### DATA TO USE
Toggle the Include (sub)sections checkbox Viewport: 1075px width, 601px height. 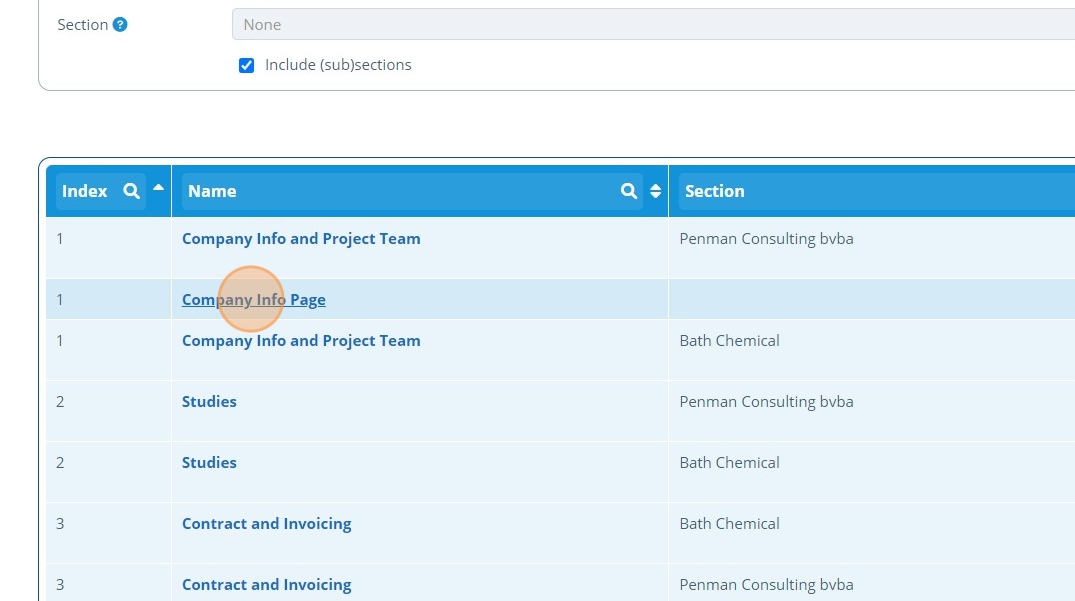tap(246, 66)
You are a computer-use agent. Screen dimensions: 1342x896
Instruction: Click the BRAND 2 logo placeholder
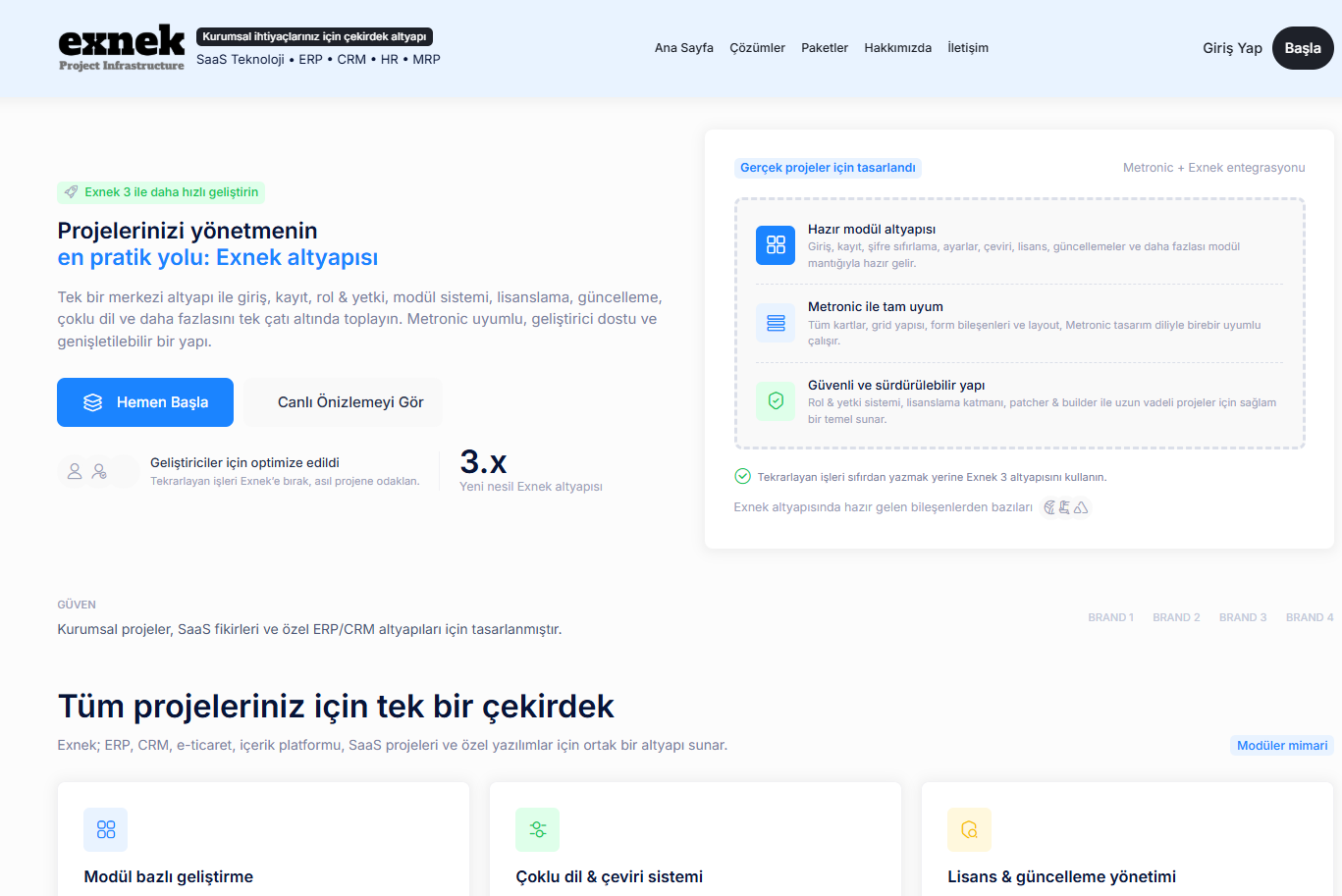[x=1176, y=617]
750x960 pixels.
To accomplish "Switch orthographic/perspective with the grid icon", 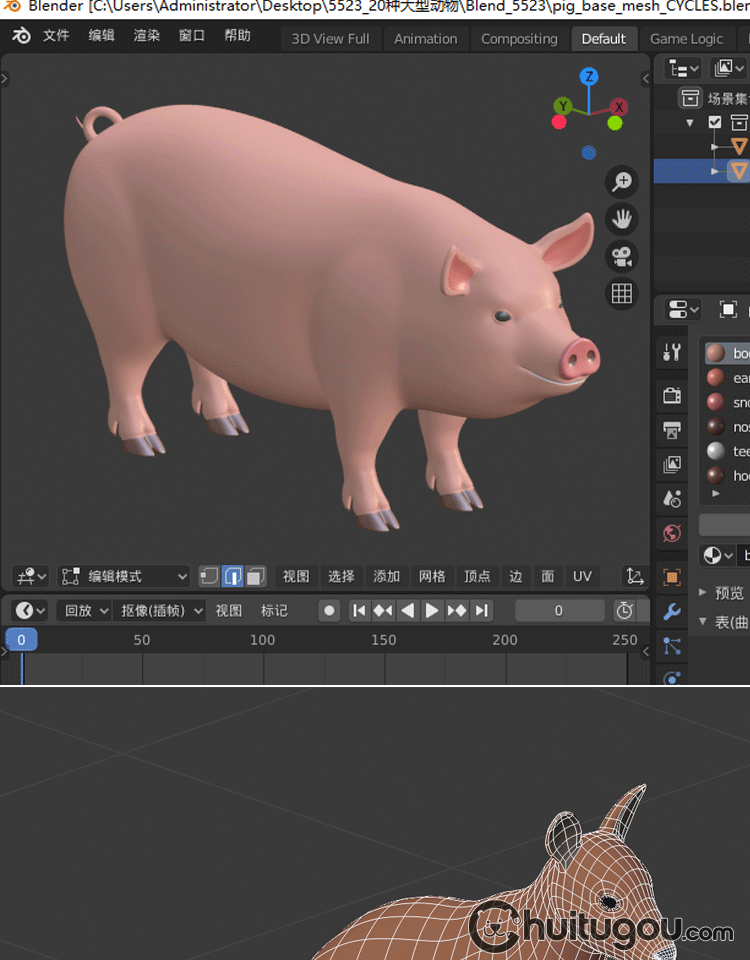I will (622, 293).
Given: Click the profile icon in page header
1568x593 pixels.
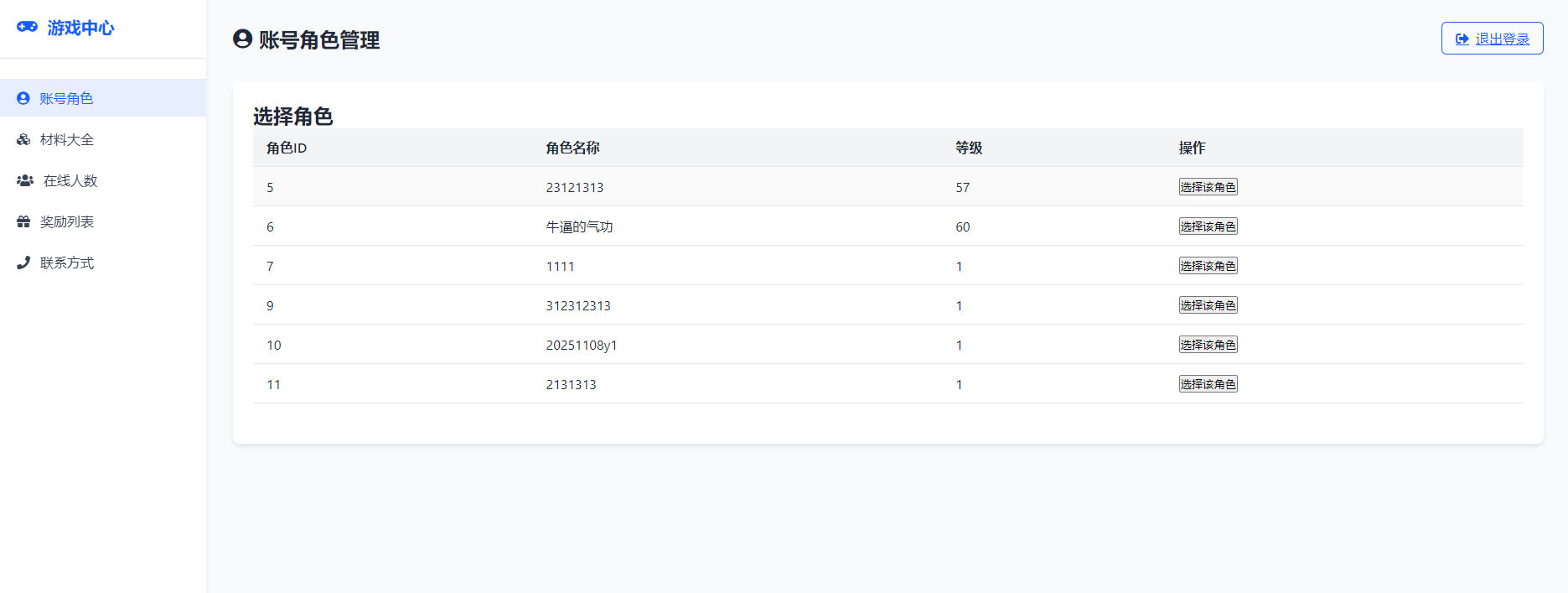Looking at the screenshot, I should coord(243,39).
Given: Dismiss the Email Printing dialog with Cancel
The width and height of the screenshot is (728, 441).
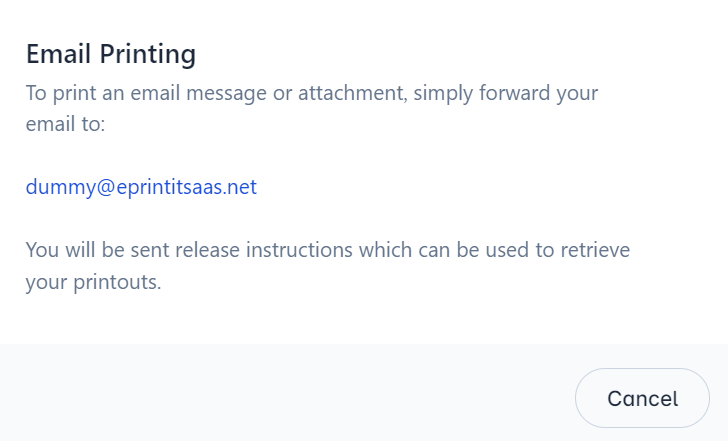Looking at the screenshot, I should 642,398.
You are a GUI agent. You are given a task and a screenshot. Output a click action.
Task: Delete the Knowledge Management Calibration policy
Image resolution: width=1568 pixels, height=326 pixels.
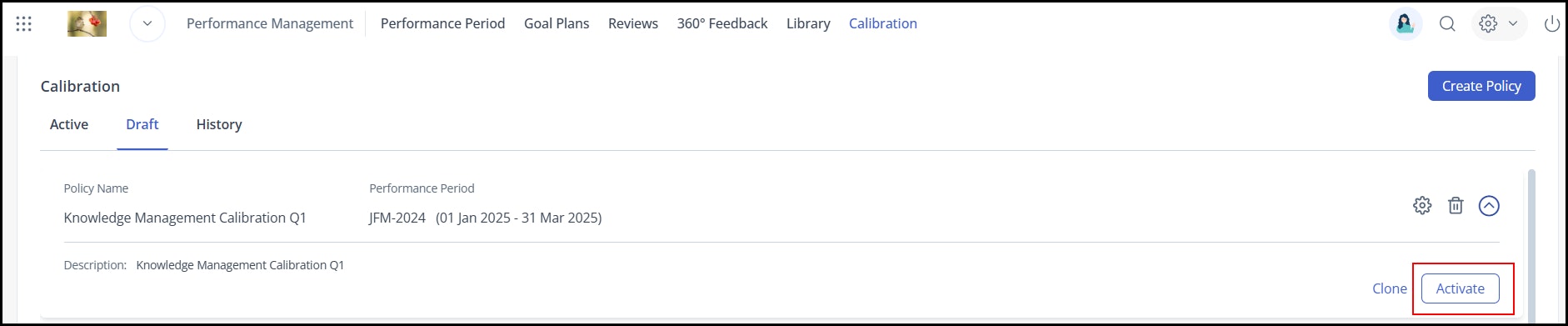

### REQUIREMENT
In the listing above, count each line that holds the string "agent". Give the number only.

### COMPLETED EXERCISE
2